The goal of our paper was to elucidate the relationship between measurement invariance across clusters, loading invariance across levels, and reliability in multilevel SEM. We used a real-data example to illustrate special issues that applied researchers should consider, which we summarize below. Invariance of loadings across levels is implied for configural constructs, so testing equality constraints on loadings across levels constitutes a test of whether a between-level construct can be interpreted as an aggregate of its within-level counterpart. Invariance of loadings across levels is also implied when factor loadings are assumed to be equal across clusters (i.e., when weak factorial invariance across clusters holds). Cross-level invariance is a necessary but not sufficient condition for weak factorial invariance across clusters.
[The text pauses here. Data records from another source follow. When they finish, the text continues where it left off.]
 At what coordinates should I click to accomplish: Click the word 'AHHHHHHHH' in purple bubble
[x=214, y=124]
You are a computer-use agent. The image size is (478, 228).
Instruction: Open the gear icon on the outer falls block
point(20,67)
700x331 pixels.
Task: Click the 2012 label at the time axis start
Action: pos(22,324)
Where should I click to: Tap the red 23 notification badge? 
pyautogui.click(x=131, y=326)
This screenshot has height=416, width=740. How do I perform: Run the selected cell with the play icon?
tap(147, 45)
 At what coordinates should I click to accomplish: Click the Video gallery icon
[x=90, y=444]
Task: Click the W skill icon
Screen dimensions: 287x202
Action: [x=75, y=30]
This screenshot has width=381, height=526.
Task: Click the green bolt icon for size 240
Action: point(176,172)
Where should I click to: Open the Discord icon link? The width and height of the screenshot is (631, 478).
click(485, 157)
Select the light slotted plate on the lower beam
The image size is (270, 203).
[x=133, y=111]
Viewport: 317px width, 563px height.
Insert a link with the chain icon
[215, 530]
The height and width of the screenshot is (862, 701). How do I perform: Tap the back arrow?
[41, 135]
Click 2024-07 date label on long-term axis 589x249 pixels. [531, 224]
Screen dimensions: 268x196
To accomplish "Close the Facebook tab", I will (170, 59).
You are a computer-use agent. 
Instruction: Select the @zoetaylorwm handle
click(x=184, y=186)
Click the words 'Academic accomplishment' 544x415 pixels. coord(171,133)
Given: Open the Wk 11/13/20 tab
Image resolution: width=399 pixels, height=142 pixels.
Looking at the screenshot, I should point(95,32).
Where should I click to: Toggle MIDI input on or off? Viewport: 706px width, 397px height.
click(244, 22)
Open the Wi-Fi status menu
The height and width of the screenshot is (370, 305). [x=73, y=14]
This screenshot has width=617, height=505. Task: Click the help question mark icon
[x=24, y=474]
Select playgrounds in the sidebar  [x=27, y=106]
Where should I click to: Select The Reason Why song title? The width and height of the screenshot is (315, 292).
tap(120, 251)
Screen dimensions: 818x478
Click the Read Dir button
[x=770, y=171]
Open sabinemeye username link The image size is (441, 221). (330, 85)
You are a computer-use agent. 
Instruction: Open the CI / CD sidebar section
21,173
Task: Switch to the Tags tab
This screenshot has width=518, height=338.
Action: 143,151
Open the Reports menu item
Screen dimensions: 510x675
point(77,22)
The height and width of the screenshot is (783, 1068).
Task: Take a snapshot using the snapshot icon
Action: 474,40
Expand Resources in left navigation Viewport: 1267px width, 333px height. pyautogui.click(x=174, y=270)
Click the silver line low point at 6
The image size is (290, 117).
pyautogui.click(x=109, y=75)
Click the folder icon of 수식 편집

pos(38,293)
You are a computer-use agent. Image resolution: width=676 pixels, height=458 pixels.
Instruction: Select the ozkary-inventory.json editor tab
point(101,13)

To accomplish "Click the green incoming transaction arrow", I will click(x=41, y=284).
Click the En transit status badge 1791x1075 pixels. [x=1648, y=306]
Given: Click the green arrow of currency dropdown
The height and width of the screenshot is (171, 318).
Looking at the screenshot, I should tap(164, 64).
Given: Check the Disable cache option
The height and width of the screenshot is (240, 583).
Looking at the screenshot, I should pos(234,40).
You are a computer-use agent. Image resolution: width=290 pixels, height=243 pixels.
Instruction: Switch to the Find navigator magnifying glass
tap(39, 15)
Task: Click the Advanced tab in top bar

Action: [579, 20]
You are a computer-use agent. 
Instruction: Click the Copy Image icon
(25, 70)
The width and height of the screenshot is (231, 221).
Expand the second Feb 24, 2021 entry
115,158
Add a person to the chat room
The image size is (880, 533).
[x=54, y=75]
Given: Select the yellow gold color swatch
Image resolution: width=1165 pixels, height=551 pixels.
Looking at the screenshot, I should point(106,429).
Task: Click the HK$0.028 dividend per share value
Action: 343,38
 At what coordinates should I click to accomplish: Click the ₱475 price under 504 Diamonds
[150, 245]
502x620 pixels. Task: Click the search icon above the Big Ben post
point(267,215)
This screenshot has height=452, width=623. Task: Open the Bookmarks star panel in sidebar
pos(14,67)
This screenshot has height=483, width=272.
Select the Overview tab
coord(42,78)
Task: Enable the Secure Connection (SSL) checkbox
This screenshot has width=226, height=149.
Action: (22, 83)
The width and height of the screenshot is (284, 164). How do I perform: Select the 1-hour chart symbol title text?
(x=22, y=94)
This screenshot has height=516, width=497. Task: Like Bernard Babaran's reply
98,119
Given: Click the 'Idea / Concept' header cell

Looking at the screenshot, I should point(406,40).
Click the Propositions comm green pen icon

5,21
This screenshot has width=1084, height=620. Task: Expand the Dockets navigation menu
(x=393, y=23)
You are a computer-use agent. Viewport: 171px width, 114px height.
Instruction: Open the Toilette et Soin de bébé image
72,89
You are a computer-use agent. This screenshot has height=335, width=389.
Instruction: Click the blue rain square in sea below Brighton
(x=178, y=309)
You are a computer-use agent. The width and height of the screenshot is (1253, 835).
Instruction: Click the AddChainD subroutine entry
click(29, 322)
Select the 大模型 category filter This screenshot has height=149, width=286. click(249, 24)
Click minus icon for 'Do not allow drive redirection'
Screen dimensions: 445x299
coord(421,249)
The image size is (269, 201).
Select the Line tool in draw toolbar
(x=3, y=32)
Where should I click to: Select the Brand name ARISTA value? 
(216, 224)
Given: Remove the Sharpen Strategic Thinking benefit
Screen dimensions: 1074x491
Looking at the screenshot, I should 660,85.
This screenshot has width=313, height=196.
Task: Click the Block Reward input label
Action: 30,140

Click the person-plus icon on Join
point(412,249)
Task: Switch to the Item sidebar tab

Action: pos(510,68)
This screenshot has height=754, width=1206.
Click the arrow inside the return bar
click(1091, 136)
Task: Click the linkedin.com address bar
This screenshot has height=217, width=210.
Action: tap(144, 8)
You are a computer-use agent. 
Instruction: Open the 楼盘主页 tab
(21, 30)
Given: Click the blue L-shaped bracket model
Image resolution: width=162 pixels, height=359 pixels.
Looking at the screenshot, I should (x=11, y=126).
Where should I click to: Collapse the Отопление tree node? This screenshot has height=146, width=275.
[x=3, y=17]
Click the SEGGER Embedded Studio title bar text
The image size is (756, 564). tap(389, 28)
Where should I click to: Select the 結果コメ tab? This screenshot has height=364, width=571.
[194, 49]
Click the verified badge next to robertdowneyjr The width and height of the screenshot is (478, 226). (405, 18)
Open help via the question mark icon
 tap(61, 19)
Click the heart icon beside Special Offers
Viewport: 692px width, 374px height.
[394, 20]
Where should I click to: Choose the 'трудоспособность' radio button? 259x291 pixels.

This means that if a construct cannot be regarded as configural (i.e., if cross-level invariance does not hold), then weak factorial invariance across clusters does not hold. But the reverse does not hold: If a construct *is* configural, that does not necessarily imply that weak factorial invariance across clusters also holds, because non-uniform bias across clusters has also been found to show up as residual variance at the between level (Jak et al., 2013). To summarize, equal factor loadings across clusters imply equal factor loadings across levels (and thus a configural construct), but not the other way around^{3}.

Equality of intercepts, on the other hand, cannot be tested across levels because the intercepts apply only to the observed variables, not separately for within- and between-level components. The common practice of fixing factor means to zero for identification of the mean structure makes it easy to show that within-level intercepts are expected to be zero. This is because the within-level component (**η**_{ij}) of **y**_{ij} is partitioned from the group means (**μ**_{j}), which are the between-level components of **y**_{ij}. Thus, as shown in the Appendix in Supplementary Material, the group means of **y**_{ij} are a function of **τ**_{j} because their between-level components **μ**_{j} are themselves a function of **τ**_{j}. Strong invariance can, however, be tested across clusters. If intercepts do not vary across clusters, that implies no between-level residual variance, so strong invariance across clusters can be tested by constraining between-level residual variances to zero in a model with cross-level loading invariance.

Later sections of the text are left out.